If you review a standard American government textbook (employed at any level from elementary, middle, high school or with undergraduates), you will see various sections, if not entire chapters, explaining that there are three branches of government, that said branches are relatively autonomous, and that each branch can exercise control over the others.  Too often, my undergraduate students chanted the words “checks and balances” without having a clue as to what the term means. 

Although Ann Coulter, Laura Ingram and other wannabe fascists provide the wrong justification in claiming that courts are not vested with the check of judicial review (they say that such is not written in the text of the Constitution), in practice, in the most important areas of government action and policy, American courts only exercise their check to certify or allow executive power.  As the details of the detainee abuses in the so-called War on Terror continue to bubble up through lawyers and leaks, we can see the coveted role of government ministers enjoyed by judges who hold a rubber stamp, and we understand why people like Maher Arar or Khalid El-Masri will never obtain satisfaction in American courts.

Marbury and McCulloch, a primer

In the aforementioned textbooks, usually in some chapter on Congress or the early years of the republic, authors will trot out two cases that we are told to hold in reverence:  Marbury v. Madison, and McCulloch v.
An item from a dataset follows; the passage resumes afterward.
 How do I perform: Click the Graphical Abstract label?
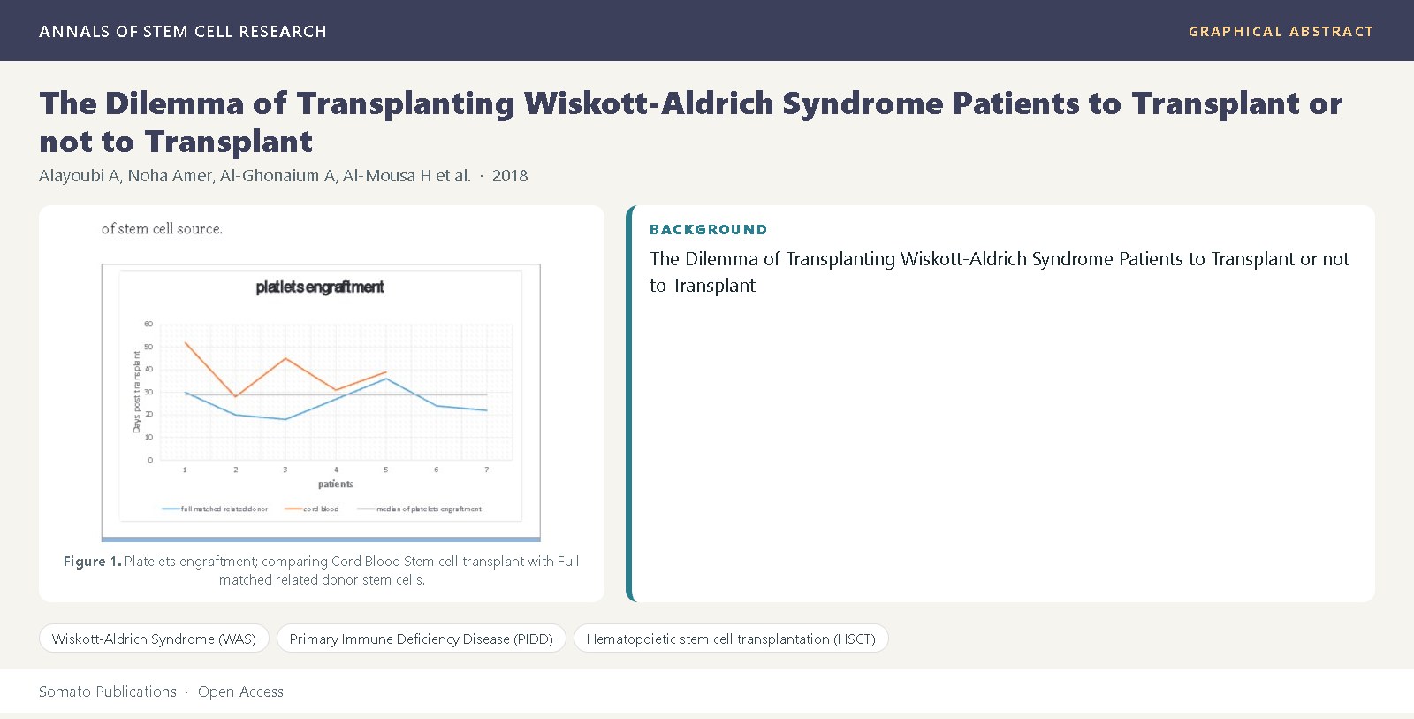tap(1281, 31)
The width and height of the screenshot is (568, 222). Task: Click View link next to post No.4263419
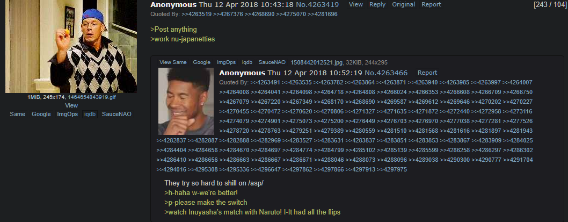356,4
Maryland.  Summarized without context, discussion of economic class, judicial theory or extrapolations as to what the ill-effects of the rulings were, publishing houses allow editors and authors to describe the cases as brilliant legal scholarship that uphold some ideal principles unique to the best of America.  Of course, in providing some background and detail, my students easily read my disgust with both the language of the opinions and the blind appreciation for the holdings.  Supposedly fundamental cases, which announced the boundaries of the power of federal courts, the meaning of the Constitution, and powers of Congress, put together, these cases both show the lengths to which American courts will go to cave into power and how easy it is for the courts to prevent justice for the state.
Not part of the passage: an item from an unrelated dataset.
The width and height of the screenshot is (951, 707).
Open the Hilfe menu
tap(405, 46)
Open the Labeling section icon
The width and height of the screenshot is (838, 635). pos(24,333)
In Marbury, the issue in question was whether the appointments of Federalist John Adams, made in 1801 (prior to the swearing in of Jefferson), were to take effect.  William Marbury and others were approved by the Senate to several federal judicial offices, but the incoming Secretary of State, James Madison (a Democratic-Republican), refused to deliver the sealed commissions.  In dismissing the suit that was filed directly with the Supreme Court, Chief Justice John Marshall found that the Judiciary Act of 1789, which purportedly only enabled parallel language in the Constitution, giving the Supreme Court original jurisdiction in Marbury’s case, was unconstitutional.  Marshall reasoned that, under the Constitution, Article III, the Supreme Court had original jurisdiction in few circumstances and the Congress could not expand that jurisdiction.  As he saw it, the Judiciary had expanded such jurisdiction, hence, the Act was void and Marbury’s suit was dismissed. 

What is most curious, from a legal standpoint is that if we read the Constitution, the jurisdiction of the Supreme Court is not set in stone, but can be readily expanded by Congress.  Note the text reads:  

Article III, Section 2:  “In all cases affecting ambassadors, other public ministers and consuls, and those in which a state shall be party, the Supreme Court shall have original jurisdiction.  In all the other cases … the Supreme Court shall have appellate jurisdiction … with such exceptions … as the Congress shall make.

Looking at the case politically, however, the result was expected.  As Secretary of State, Marshall and his brother (who later represented Marbury) had failed to deliver the commissions before the ascension of Jefferson, and the new Secretary of State, James Madison.  Further, Marshall knew that if he gave an order to Madison, the Secretary would ignore it and the Democratic-Republican Congress would not seek to punish or impeach those who rejected the court order; instead, Marshall might be on the chopping block.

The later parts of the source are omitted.